The following Stan code allows also setting hyperparameter values as data allowing easier way to use different priors in different analyses:
In [93]:
with open('lin.stan') as file:
print(file.read())
Create a list with data and priors:
In [94]:
data = dict(
N = N,
x = x,
y = y,
xpred = xpred,
pmualpha = y.mean(), # centered
psalpha = 100, # weakly informative prior
pmubeta = 0, # a priori increase and decrese as likely
psbeta = (.1--.1)/6.0 # avg temp probably does not increase more than 1
# degree per 10 years
)
Run Stan
In [95]:
model = stan_utility.compile_model('lin.stan')
fit_lin = model.sampling(data=data, seed=194838)
samples = fit_lin.extract(permuted=True)
Check the n_eff
and Rhat
In [96]:
print(fit_lin)
Check the treedepth, E-BFMI, and divergences
In [97]:
stan_utility.check_treedepth(fit_lin)
stan_utility.check_energy(fit_lin)
stan_utility.check_div(fit_lin)
We get a warning that several iterations saturated the maximum treedepth. The reason for this is a very strong posterior correlation between alpha and beta as shown in the next plot. This doesn't invalidate the results, but leads to suboptimal performance. We'll later look at alternative which reduces the posterior correlation. The following figure shows the strong posterior correlation in the current case.
In [98]:
samples = fit_lin.extract(permuted=True)
# preview 500 posterior samples of (alpha, beta)
plt.scatter(samples['alpha'][:500], samples['beta'][:500], 50, marker='.', alpha=0.25)
plt.xlabel('alpha')
plt.ylabel('beta');
Compute the probability that the summer temperature is increasing. The beta-parameter represents the slope of the temperature change. Hence, by checking the probability that beta > 0, we get the probability that the temperature is rising.
In [99]:
print('Pr(beta > 0) = {}'.format(np.mean(samples['beta'] > 0)))
Plot the data, the model fit and prediction for year 2016.
In [100]:
# make slightly wider figure of 3 plots
figsize = plt.rcParams['figure.figsize'].copy()
figsize[0] *= 2.2 # width
figsize[1] *= 1.2 # width
fig, ax = plt.subplots(1, 1, figsize=figsize)
# plot 1: scatterplot and lines
color_scatter = 'C0' # 'C0' for default color #0
color_line = 'C3' # 'C1' for default color #1
ax.fill_between(
x,
np.percentile(samples['mu'], 5, axis=0),
np.percentile(samples['mu'], 95, axis=0),
# lighten color_line
color=1 - 0.4*(1 - np.array(mpl.colors.to_rgb(color_line)))
)
ax.plot(
x,
np.percentile(samples['mu'], 50, axis=0),
color=color_line,
linewidth=2,
alpha=0.8
)
ax.scatter(x, y, 10, color=color_scatter)
ax.set_xlabel('year')
ax.set_ylabel('summer temp. @Kilpisjarvi')
ax.set_xlim((1951.5, 2013.5))
az.plot_posterior(fit_lin, var_names=['beta','sigma','ypred'], credible_interval=0.95, round_to=2, kind='hist', bins=35)
plt.xlabel('y-prediction for x={}'.format(xpred));
For the beta parameter (the slope), let's also plot the relative density with reference value of 0. Now we can easily evaluate the probability for slope being positive.
In [101]:
az.plot_posterior(fit_lin, var_names=['beta'], credible_interval=0.95, round_to=2, ref_val=0, kind='kde')
plt.xlabel('beta')
plt.ylabel('Relative density');
In the above we used the unnormalized data and as x values are far away from zero, this will cause very strong posterior dependency between alpha and beta.

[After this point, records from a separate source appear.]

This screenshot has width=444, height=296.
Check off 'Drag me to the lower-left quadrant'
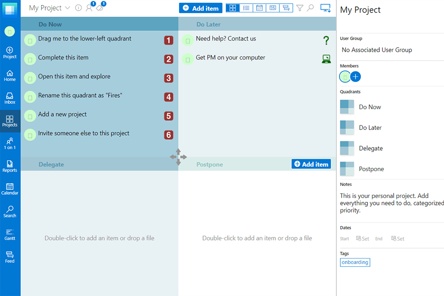coord(30,40)
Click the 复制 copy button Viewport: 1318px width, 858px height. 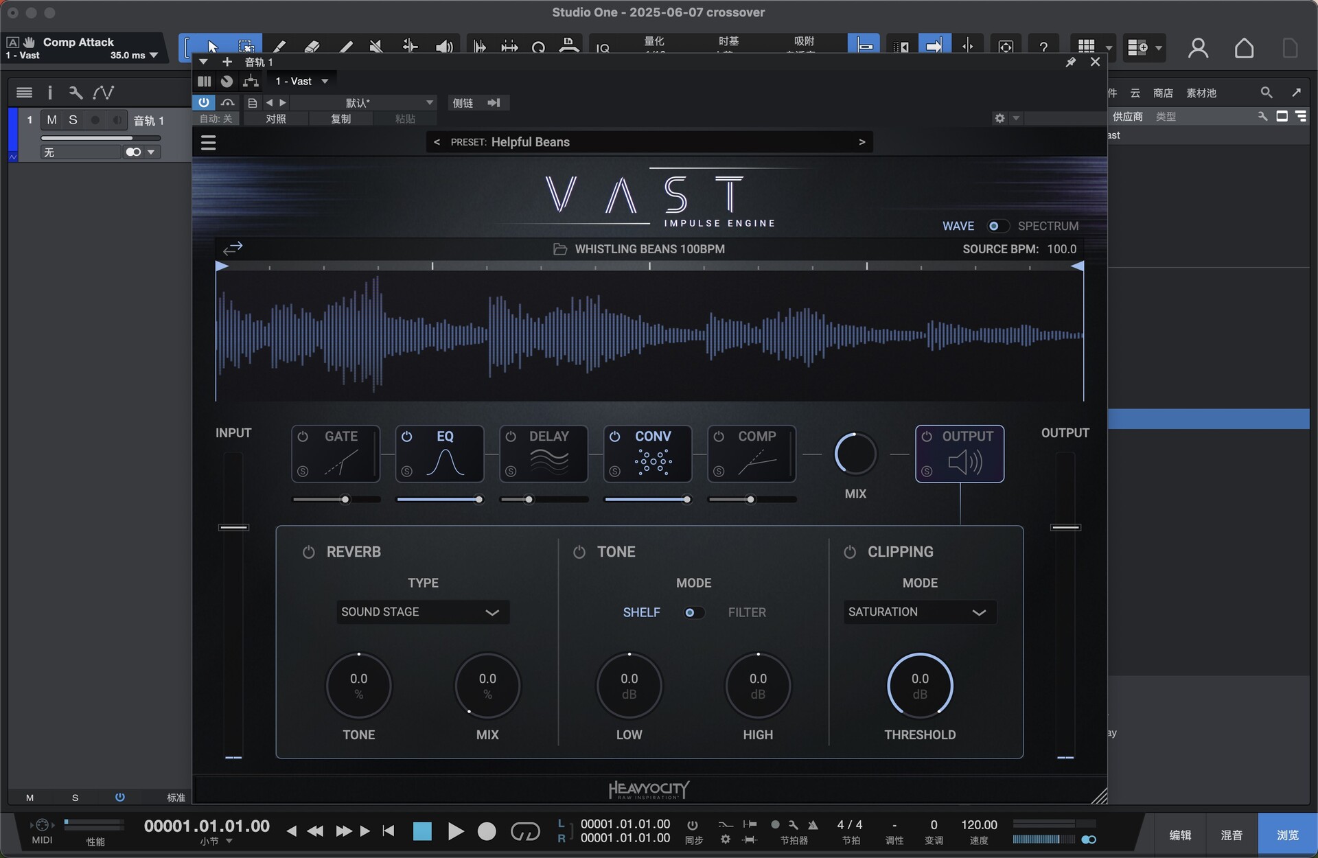[340, 119]
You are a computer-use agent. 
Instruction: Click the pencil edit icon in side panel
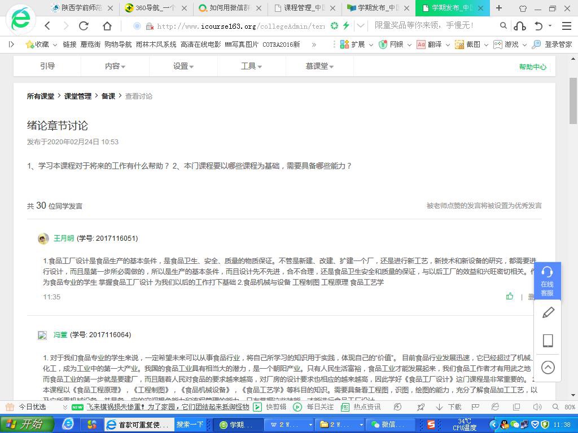[x=548, y=313]
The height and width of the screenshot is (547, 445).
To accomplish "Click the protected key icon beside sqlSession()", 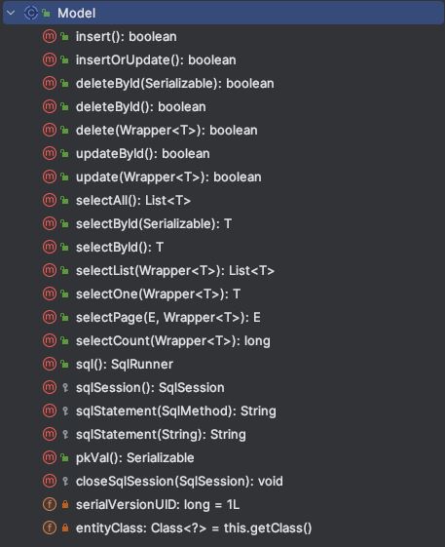I will coord(65,387).

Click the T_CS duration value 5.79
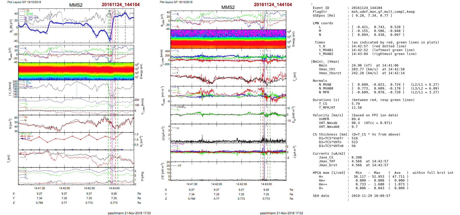point(355,104)
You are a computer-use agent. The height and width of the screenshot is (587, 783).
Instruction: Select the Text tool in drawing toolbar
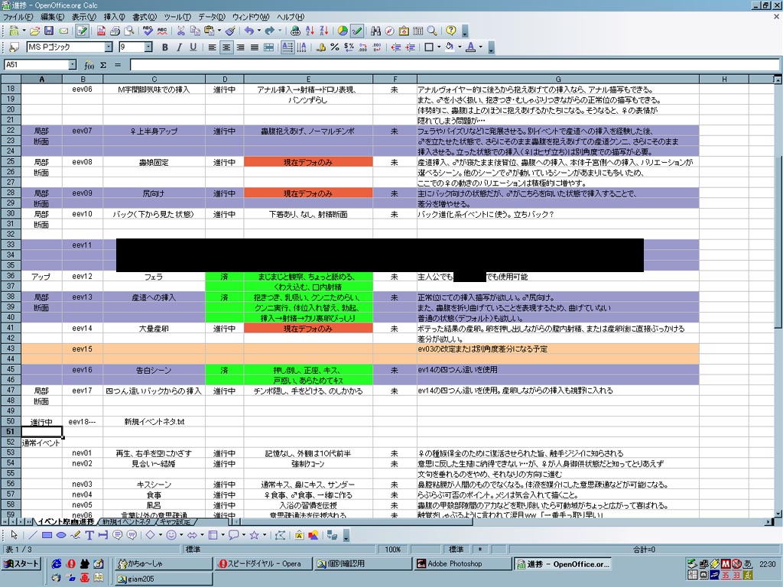(89, 535)
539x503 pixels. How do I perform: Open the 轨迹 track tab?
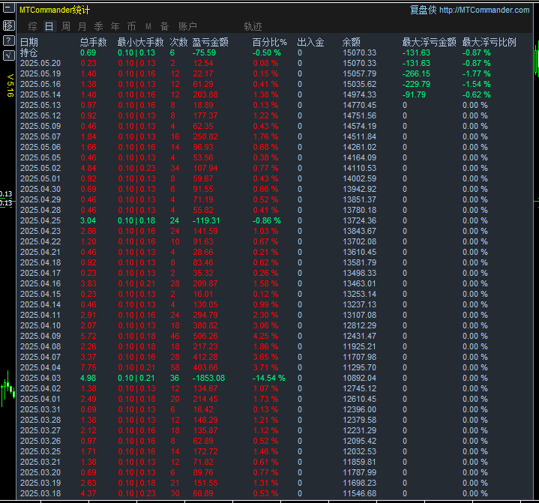click(253, 26)
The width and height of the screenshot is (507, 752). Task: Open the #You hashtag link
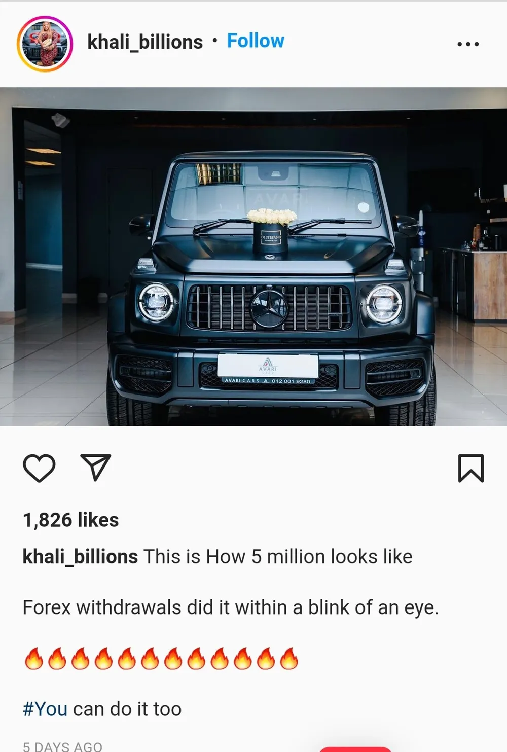pos(45,709)
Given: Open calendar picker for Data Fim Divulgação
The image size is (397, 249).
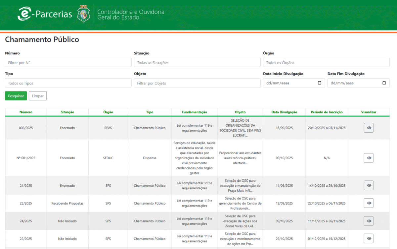Looking at the screenshot, I should [x=384, y=83].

The strong posterior dependency can be removed by normalizing the data to have zero mean. The following Stan code makes it in Stan. In generated quantities we do correspnding transformation back to the original scale.
In [102]:
with open('lin_std.stan') as file:
print(file.read())
Run Stan
In [103]:
model = stan_utility.compile_model('lin_std.stan')
fit_lin_std = model.sampling(data=data, seed=194838)
samples = fit_lin_std.extract(permuted=True)
Check the n_eff
and Rhat
In [104]:
print(fit_lin_std)
We get now much better effective sample sizes n_eff
.
Check the treedepth, E-BFMI, and divergences
In [105]:
stan_utility.check_treedepth(fit_lin_std)
stan_utility.check_energy(fit_lin_std)
stan_utility.check_div(fit_lin_std)
Everything is fine now. The next figure shows that with the standardized data there is not much posterior correlation:
In [106]:
samples = fit_lin_std.extract(permuted=True)
plt.figure()
# preview 2000 samples
plt.scatter(samples['alpha'][:2000], samples['beta'][:2000], 50, marker='.', alpha=0.25)
plt.xlabel('alpha')
plt.ylabel('beta');
Compute the probability that the summer temperature is increasing.
In [107]:
print('Pr(beta > 0) = {}'.format(np.mean(samples['beta'] > 0)))
Plot the data, the model fit and prediction for year 2016.
In [108]:
# make slightly wider figure of 3 plots
figsize = plt.rcParams['figure.figsize'].copy()
figsize[0] *= 2.2 # width
figsize[1] *= 1.2 # width
fig, ax = plt.subplots(1, 1, figsize=figsize)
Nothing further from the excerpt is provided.